## WORK TO COMPLETE
Copy out exactly the stretch of the listing below that begins at the line containing "Viewport: 1332px width, 694px height." and ends at the line containing "Open the 红外转发器 tab", and copy nothing outside it.

## MATERIAL TO PROCESS
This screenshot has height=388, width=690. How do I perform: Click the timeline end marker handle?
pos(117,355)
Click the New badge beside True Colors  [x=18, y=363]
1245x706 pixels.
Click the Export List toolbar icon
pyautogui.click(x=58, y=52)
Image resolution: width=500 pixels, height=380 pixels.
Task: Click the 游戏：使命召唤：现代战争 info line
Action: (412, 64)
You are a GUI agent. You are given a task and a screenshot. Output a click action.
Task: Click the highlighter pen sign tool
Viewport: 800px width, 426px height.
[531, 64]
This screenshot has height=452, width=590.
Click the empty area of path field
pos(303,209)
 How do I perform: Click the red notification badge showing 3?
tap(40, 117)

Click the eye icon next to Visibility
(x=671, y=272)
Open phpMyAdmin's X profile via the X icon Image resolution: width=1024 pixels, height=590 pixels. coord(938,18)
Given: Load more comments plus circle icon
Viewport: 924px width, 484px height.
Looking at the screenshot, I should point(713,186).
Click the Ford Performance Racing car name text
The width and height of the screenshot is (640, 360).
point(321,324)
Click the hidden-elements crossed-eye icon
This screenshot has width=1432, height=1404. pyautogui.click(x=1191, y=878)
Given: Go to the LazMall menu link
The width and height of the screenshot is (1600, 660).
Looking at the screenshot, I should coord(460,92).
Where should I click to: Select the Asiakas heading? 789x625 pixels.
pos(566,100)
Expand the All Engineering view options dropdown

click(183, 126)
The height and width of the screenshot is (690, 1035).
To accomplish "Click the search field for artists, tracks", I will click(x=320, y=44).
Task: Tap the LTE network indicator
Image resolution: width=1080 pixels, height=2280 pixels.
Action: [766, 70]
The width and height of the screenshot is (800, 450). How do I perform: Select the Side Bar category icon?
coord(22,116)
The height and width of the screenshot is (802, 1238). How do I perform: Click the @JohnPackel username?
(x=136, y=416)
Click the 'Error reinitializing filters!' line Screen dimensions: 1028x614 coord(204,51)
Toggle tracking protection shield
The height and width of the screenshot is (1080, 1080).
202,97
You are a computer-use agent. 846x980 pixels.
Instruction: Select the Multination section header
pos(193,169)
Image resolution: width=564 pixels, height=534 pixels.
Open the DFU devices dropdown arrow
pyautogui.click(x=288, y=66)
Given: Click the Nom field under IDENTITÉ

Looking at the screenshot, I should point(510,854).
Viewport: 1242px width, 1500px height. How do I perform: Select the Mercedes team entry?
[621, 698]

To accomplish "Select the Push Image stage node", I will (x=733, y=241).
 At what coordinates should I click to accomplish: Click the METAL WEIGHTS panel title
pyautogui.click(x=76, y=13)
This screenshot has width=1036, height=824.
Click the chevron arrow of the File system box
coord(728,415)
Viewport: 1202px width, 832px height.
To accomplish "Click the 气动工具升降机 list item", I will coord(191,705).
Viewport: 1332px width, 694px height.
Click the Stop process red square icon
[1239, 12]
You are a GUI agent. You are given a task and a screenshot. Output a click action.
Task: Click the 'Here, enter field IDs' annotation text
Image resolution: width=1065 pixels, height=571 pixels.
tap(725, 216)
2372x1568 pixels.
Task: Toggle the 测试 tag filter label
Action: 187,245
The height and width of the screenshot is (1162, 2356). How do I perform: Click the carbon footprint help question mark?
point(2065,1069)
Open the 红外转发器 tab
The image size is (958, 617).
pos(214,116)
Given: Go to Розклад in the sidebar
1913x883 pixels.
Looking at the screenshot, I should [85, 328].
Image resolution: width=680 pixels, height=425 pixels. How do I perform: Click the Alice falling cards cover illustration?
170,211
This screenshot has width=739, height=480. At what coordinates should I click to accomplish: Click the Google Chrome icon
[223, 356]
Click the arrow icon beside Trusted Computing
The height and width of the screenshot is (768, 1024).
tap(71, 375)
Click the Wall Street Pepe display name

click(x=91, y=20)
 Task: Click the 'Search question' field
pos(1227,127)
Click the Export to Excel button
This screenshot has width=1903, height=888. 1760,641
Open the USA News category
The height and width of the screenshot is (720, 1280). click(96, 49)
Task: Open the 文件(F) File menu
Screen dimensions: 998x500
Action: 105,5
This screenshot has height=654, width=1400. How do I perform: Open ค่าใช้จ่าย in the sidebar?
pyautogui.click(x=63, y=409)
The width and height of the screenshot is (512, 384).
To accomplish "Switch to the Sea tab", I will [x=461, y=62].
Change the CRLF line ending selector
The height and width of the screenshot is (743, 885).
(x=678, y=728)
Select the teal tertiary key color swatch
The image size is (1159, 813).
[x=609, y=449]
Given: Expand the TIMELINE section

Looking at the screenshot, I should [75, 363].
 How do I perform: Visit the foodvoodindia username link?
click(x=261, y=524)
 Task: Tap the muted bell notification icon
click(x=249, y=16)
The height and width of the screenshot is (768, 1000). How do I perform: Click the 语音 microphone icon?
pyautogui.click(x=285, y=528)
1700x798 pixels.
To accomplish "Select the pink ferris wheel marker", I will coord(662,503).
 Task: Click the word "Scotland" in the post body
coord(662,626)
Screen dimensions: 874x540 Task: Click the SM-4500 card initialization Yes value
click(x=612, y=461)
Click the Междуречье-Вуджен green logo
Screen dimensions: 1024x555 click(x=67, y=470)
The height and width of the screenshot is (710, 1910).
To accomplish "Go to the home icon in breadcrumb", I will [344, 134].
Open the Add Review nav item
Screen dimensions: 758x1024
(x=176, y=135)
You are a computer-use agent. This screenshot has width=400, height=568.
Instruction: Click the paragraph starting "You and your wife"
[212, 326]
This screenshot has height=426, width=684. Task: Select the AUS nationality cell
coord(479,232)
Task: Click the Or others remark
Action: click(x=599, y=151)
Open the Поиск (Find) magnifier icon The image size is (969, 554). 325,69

## EXPECTED OUTPUT
Viewport: 1332px width, 694px height.
Click the Stop process red square icon
[1239, 12]
You are a GUI agent. You are given a task and a screenshot. Output a click action.
Task: Click the 'Here, enter field IDs' annotation text
Image resolution: width=1065 pixels, height=571 pixels.
tap(725, 216)
2372x1568 pixels.
Task: Toggle the 测试 tag filter label
Action: 187,245
The height and width of the screenshot is (1162, 2356). How do I perform: Click the carbon footprint help question mark?
point(2065,1069)
Open the 红外转发器 tab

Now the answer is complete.